Restricted Receptive Fields for Face Verification
Kagan Ozturk, Aman Bhatta, Haiyu Wu, Patrick Flynn, Kevin W. Bowyer
TL;DR
This work tackles the interpretability challenge in face verification by shifting from a single holistic representation to a patch-based similarity that sums local contributions from restricted receptive fields. It introduces two approaches: region-based patch representations with learned region weights and the RRFNet, which aggregates patch features via mean pooling and computes cosine similarity between global patch-mean representations. Across seven benchmark datasets, the 56×56 patch configuration often matches or exceeds full-image methods, while 28×28 patches remain competitive in certain settings, all while providing inherent, patch-level explanations.
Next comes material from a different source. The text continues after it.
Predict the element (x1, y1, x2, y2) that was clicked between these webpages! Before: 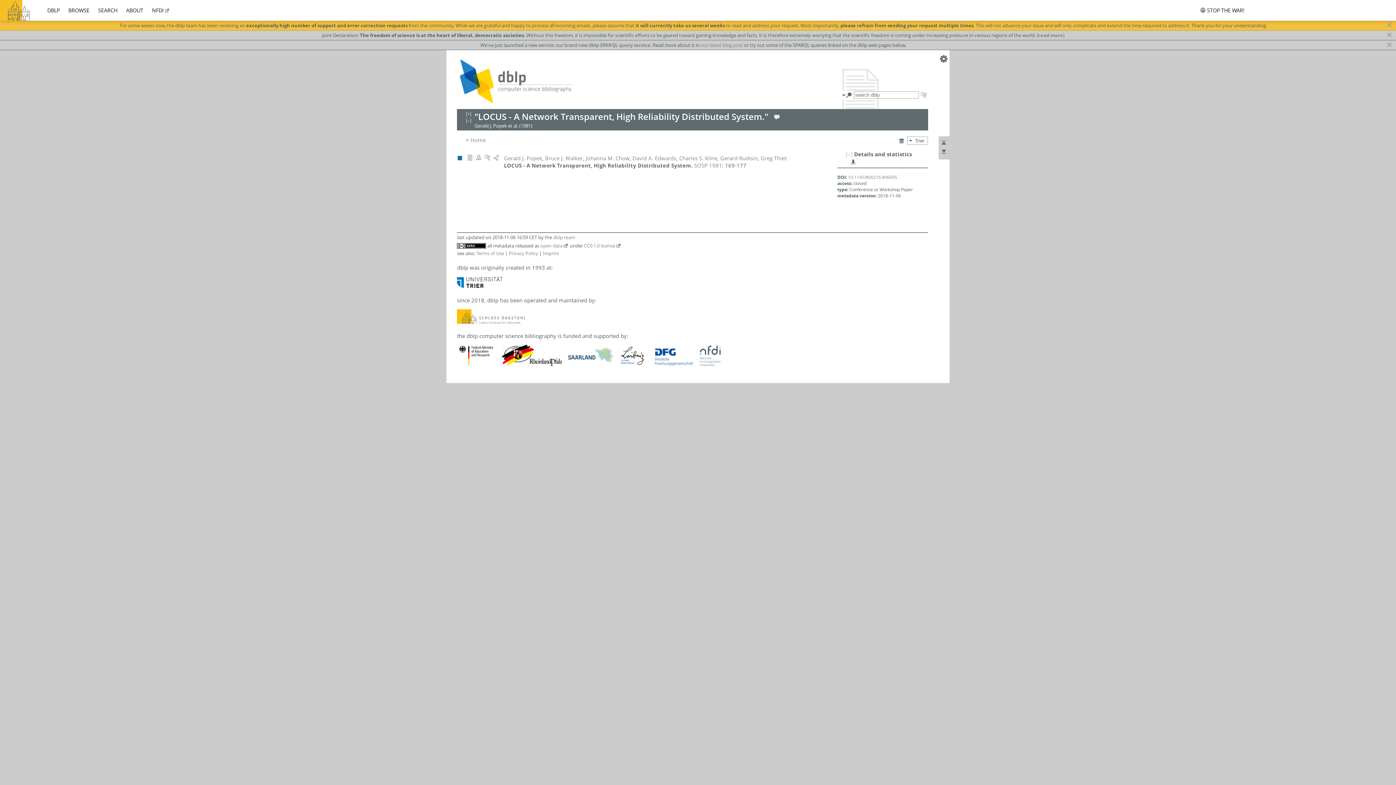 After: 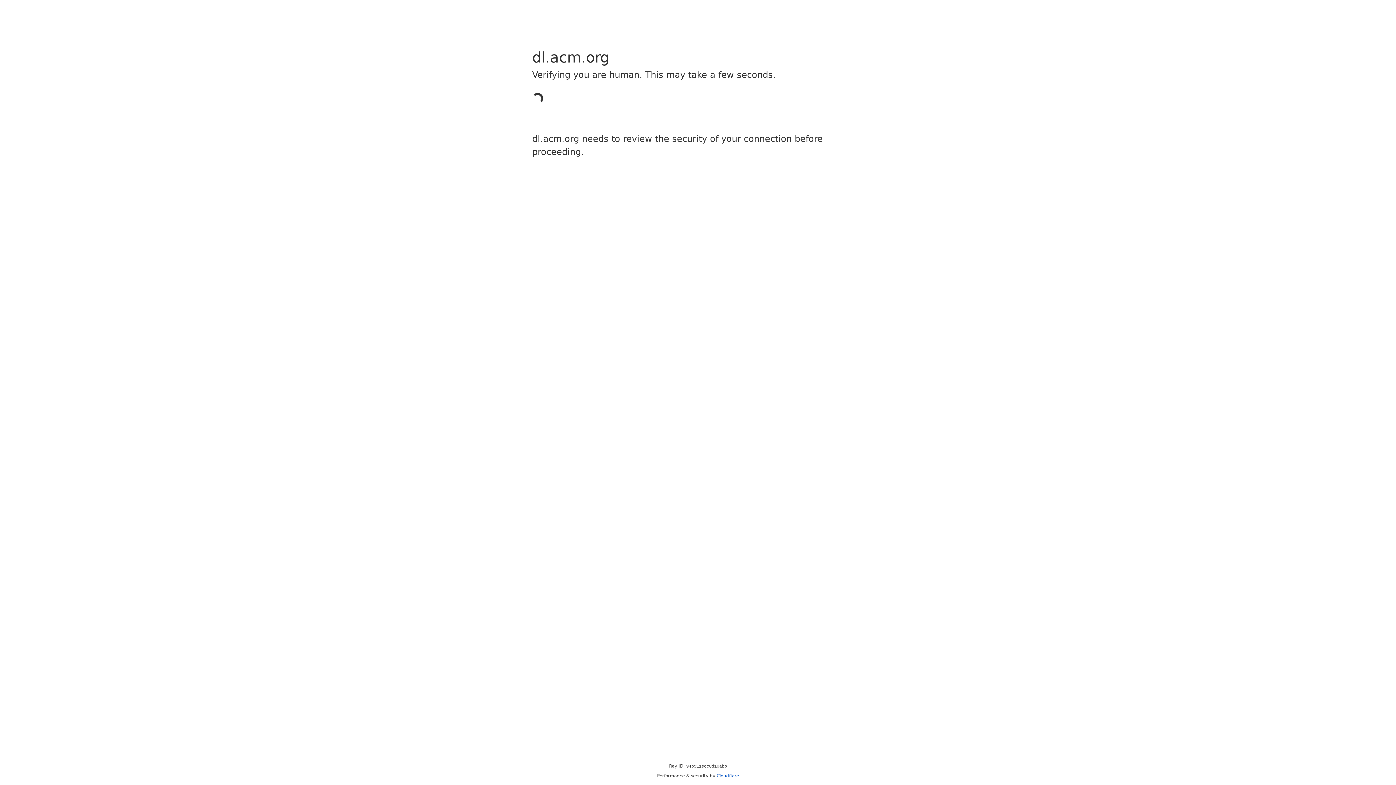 Action: bbox: (848, 174, 897, 180) label: 10.1145/800216.806605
The approach demonstrates that constraining receptive fields can preserve or improve accuracy and yields clearer, inherently interpretable decision processes without post-hoc explanations, with RRFNet-56 delivering the strongest performance overall.
Abstract
Understanding how deep neural networks make decisions is crucial for analyzing their behavior and diagnosing failure cases. In computer vision, a common approach to improve interpretability is to assign importance to individual pixels using post-hoc methods. Although they are widely used to explain black-box models, their fidelity to the model's actual reasoning is uncertain due to the lack of reliable evaluation metrics. This limitation motivates an alternative approach, which is to design models whose decision processes are inherently interpretable. To this end, we propose a face similarity metric that breaks down global similarity into contributions from restricted receptive fields. Our method defines the similarity between two face images as the sum of patch-level similarity scores, providing a locally additive explanation without relying on post-hoc analysis. We show that the proposed approach achieves competitive verification performance even with patches as small as 28x28 within 112x112 face images, and surpasses state-of-the-art methods when using 56x56 patches.